■ **What to do**
Everything from the line holding "This screenshot has width=373, height=195." through the final line of the entries below is to be duplicated exactly, and nothing outside that span.

■ **Provided data**
════════════════

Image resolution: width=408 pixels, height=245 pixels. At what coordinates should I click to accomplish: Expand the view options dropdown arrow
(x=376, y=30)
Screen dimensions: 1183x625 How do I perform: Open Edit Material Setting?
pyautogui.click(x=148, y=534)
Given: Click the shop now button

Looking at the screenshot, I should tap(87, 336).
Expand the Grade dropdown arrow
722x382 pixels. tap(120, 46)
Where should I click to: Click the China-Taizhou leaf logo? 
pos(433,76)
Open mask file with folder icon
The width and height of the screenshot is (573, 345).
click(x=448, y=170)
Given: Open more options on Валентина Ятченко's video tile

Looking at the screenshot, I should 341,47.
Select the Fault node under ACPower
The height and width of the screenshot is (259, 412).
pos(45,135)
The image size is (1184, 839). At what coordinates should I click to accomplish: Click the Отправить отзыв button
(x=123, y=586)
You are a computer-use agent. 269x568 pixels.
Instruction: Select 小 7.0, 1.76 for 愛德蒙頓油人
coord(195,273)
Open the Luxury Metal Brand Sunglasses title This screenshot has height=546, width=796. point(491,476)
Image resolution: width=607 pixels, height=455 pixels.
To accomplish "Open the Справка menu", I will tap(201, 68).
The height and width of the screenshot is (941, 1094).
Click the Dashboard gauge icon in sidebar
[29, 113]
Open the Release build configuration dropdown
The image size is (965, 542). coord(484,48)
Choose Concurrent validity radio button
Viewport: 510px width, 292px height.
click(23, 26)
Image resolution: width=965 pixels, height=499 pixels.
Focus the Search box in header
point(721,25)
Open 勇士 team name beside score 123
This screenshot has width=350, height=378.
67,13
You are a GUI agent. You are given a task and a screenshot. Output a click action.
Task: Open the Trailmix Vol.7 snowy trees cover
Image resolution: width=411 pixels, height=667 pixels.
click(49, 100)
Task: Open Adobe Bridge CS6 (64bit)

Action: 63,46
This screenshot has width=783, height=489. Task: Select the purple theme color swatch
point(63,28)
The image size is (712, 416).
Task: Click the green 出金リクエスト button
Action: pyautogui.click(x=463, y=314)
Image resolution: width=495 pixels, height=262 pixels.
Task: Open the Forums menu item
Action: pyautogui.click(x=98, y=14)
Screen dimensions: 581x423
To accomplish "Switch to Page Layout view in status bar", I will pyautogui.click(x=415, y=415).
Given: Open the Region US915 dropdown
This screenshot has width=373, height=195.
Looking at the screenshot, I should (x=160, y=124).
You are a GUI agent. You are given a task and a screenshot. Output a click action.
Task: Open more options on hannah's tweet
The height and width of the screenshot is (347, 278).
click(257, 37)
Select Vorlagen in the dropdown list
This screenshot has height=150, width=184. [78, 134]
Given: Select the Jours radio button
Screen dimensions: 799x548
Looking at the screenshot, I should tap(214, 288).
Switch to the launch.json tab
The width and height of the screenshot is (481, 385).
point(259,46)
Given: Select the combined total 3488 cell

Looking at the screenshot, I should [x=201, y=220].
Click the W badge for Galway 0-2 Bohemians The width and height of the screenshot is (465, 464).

════════════════

■ **Finished exercise**
This screenshot has width=373, height=195.
Looking at the screenshot, I should (x=160, y=124).
You are a GUI agent. You are given a task and a screenshot. Output a click action.
Task: Open more options on hannah's tweet
The height and width of the screenshot is (347, 278).
click(257, 37)
Select Vorlagen in the dropdown list
This screenshot has height=150, width=184. [78, 134]
Given: Select the Jours radio button
Screen dimensions: 799x548
Looking at the screenshot, I should tap(214, 288).
Switch to the launch.json tab
The width and height of the screenshot is (481, 385).
point(259,46)
Given: Select the combined total 3488 cell

Looking at the screenshot, I should [x=201, y=220].
Click the W badge for Galway 0-2 Bohemians The width and height of the screenshot is (465, 464).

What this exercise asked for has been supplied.